Миновав строгую консьержку, поднимаюсь на лифте на нужный этаж. Несмотря на то, что у меня есть ключи от квартиры, я нажимаю на звонок. Не то чтобы я нежеланный гость, в конце концов это мои родители, но не с порога же заявлять, что я развожусь и возвращаюсь в отчий дом.
По ту сторону слышится топот ног, а затем мелодичные голос матери:
— Кто там?
— Мам, это я!
— Кира?
Она два раза поворачивает замок и открывает дверь. С явным удивлением взирает на меня.
— Я к вам… погостить.
— Милая, проходи! А ты чего не предупредила? Я бы тебе твои любимые пирожки с вишней испекла.
— Да как-то неожиданно получилось вырваться, — не вдаваясь в подробности, отвечаю.
Мама помогает мне раздеться, продолжая лепетать о том, что ей нечем накормить любимое дитя. Ее волосы за этот год еще больше поседели. Конечно, она закрашивает седину, но она все равно пробивается. Голубые глаза все-такие же лучистые и простодушные, а улыбка мягкая и добрая.
— Как там Маратик? Отец говорил, что у них новый проект какой-то намечается, но я в эти дела не лезу. Ты же знаешь.
— Работает, как обычно.
— Одно слово — мужчина. Ну и хорошо, что работает, а не лодырь. Мужчина добытчиком должен быть, Кирочка, а женщина домом заниматься, детками…
Собственно говоря, в этом все моя мама — Алла Борисовна. Она из тех женщин, которые никогда не соперничают с мужчинами. Всю жизнь она поддерживала отца во всех его начинаниях и умело направляла, при этом пожертвовав своей карьерой примы-балерины. Как вы понимаете, она пыталась весь свой нерастраченный потенциал реализовать во мне, но когда пришло время… Мне пришлось пойти по ее стопам в самом прямом смысле. Стать женой и хранить очаг, чтобы это ни значило.
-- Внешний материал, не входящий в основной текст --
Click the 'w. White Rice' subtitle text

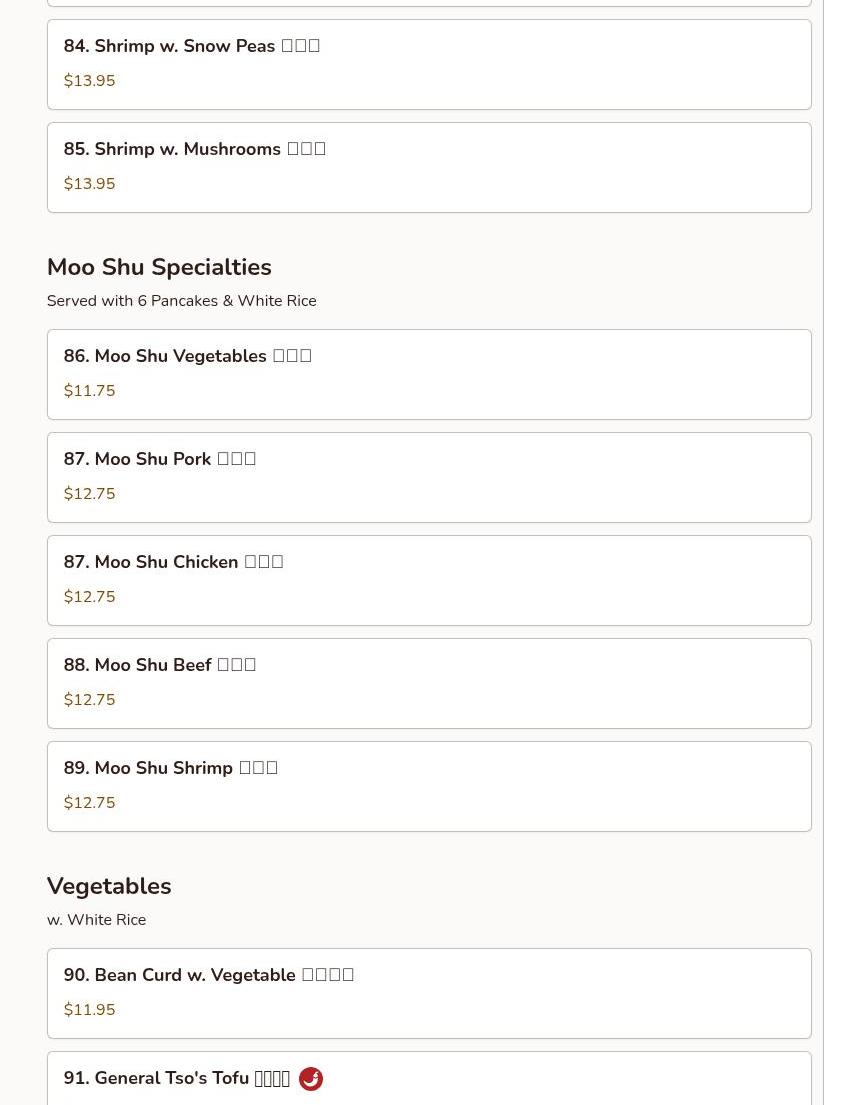click(x=96, y=920)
Какой к чертям собачьим очаг, спрашивается? За год мы ни разу не растопили камин с Багировым. Понятное дело, что выражение фигуральное. Однако у нас с Маратом не получается никакой семьи. Так, сожители максимум.
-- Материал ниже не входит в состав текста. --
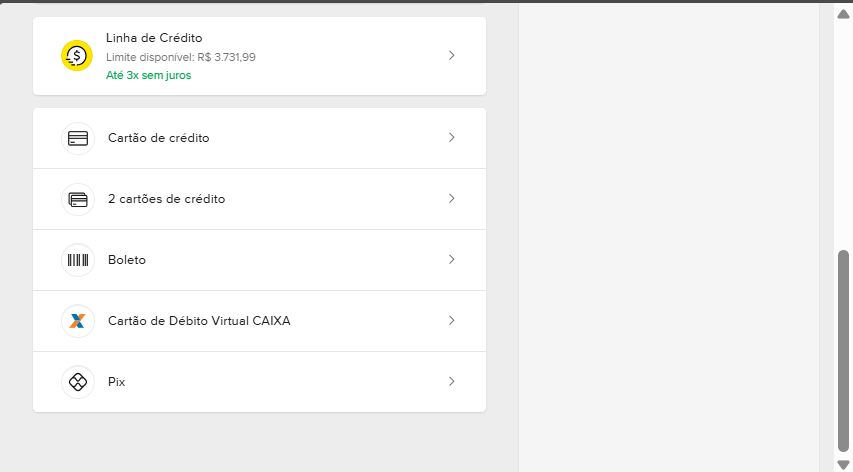The width and height of the screenshot is (853, 472).
Task: Click chevron next to Boleto
Action: click(x=452, y=260)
— Кстати, как у вас с детками?
Мама глядит на меня с неприкрытой надеждой, и когда я честно отвечаю, что пока не получается, она заметно расстраивается.
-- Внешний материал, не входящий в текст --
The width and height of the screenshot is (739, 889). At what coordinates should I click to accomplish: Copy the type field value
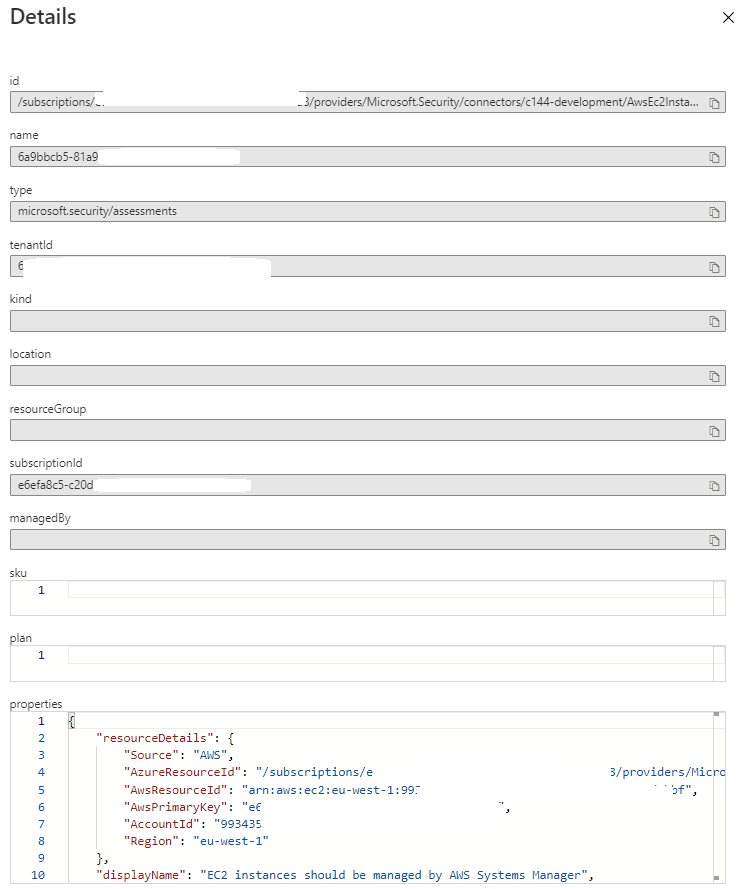tap(714, 213)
— Где отец? — спешу перевести тему.
— Он на работе. Сколько не говорю ему, что пора уже на пенсию, как об стенку горох! Может, ты попробуешь, Кирочка?
— Мам, если он тебя не слушает, то меня и подавно.
— Упертый дурак, что с него взять! — фыркает. — Ты иди располагайся, а я пока нам чай поставлю.
Мама уходит на кухню, а я иду в свою старую комнату, в которой провела все детство, юношество и немного взрослой жизни. Идеальная чистота на столе, кровать заправлена розовым пледом, а на полках статуэтки балерины. Признаться, я дико скучаю по балету. Сердце сжимается от тоски. Моя жизнь могла повернуться иначе, не выскочи я замуж.
Это я могла бы сейчас танцевать на сцене оперного, а не Ольга Ермакова — моя главная конкурентка. Ездить по гастролям, а не думать о том, что приготовить на ужин.
Бросив сумку на кровать, выхожу из комнаты. Не хватало еще в истерику впасть! Было и было.
На столе уже остывает чай, а от свежих заварных пирожных слюнки текут. Мама продолжает расспрашивать о каких-то бытовых мелочах, на которые я отстраненно отвечаю. Все думаю о том, как ей сообщить о своем решении.
— А Маратик сегодня приедет за тобой или ты с водителем? — размешивая сахар в чашке, спрашивает.
— Он не приедет, мам, — холодно чеканю. — Я хочу развод.
Она каменеет. Выглядит как громом пораженной, судорожно сглатывает и шепчет:
— Ты же шутишь?
— Нет. Не шучу. Я хочу развод.
— Н-но как же так… Маратик ведь хороший. Семьянин, работящий, опять же. Ты ни в чем не нуждаешься, Кира.